An Adaptive CNNs Technology for Robust Iris Segmentation

Iris segmentation algorithms are of great significance in complete iris recognition systems, and directly affect the iris verification and recognition results. However, the conventional iris segmentation algorithms have poor adaptability and are not sufficiently robust when applied to noisy iris databases captured under unconstrained conditions. In addition, there are currently no large iris databases; thus, the iris segmentation algorithms cannot maximize the benefits of convolutional neural networks (CNNs). The main work of this paper is as follows: first, we propose an architecture based on CNNs combined with dense blocks for iris segmentation, referred to as a dense-fully convolutional network (DFCN), and adopt some popular optimizer methods, such as batch normalization (BN) and dropout.
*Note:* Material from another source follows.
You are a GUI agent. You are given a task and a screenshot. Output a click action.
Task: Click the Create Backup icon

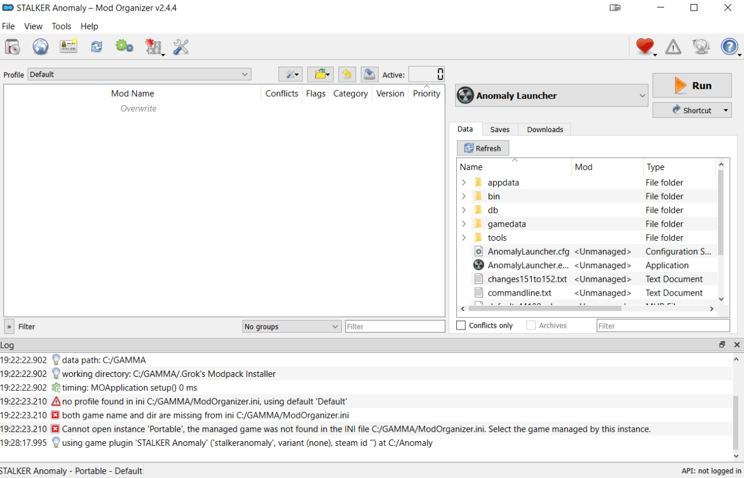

Second, because the public ground-truth masks of the CASIA-Interval-v4 and IITD iris databases do not include the labeled eyelash regions, we label these regions that occlude the iris regions using the Labelme software package. Finally, the promising results of experiments based on the CASIA-Interval-v4, IITD, and UBIRIS.V2 iris databases captured under different conditions reveal that the iris segmentation network proposed in this paper outperforms all of the conventional and most of the CNN-based iris segmentation algorithms with which we compared our algorithm’s results in terms of various metrics, including the accuracy, precision, recall, f1 score, and nice1 and nice2 error scores, reflecting the robustness of our proposed network.